Microstructural evolution during continuous annealing of a 980 MPa cold rolled steel grade

Abstract

The development of advanced high strength steels (AHSS) is motivated by automotive industry demands for higher strength steels with better formability and specific stretch-flange formability to avoid fractures during parts forming. In response to this, the new steel grades must have special microstructures in terms of constitution, morphology, distribution and hardness. Thus, a better understanding of formation mechanisms and the characterization of these microstructures has shown to be of fundamental importance for the development of new steels. In this study the influence of heating rate and intercritical temperature on microstructural evolution and hole expansion ratio of a cold rolled 980 MPa AHSS grade was evaluated, using a Dilatometer and a Gleeble machine.
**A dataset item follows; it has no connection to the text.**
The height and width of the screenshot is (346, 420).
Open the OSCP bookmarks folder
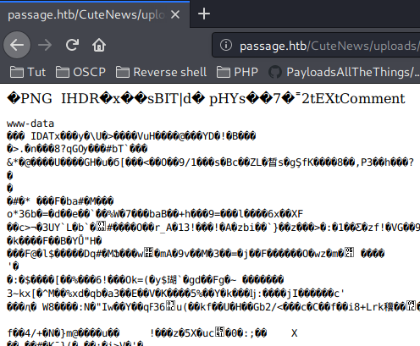pos(80,72)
The stretch-flange formability was evaluated by hole expansion tests and the microstructures were characterized using scanning electron microscopy, electron backscatter diffraction (EBSD) and nanohardness measurements. The increase of heating rate resulted in an overlap between ferrite recrystallization and austenite formation, changing the morphology of austenite from random to fibrous distribution. On the other hand, higher intercritical annealing temperature resulted in more homogeneous microstructures and higher hole expansion ratios. This microestructural homogeneity, evaluated by nanohardness, suggested that the difference in hardness between ferrite and second-phase affects micro-void formation and crack propagation during hole expansion test.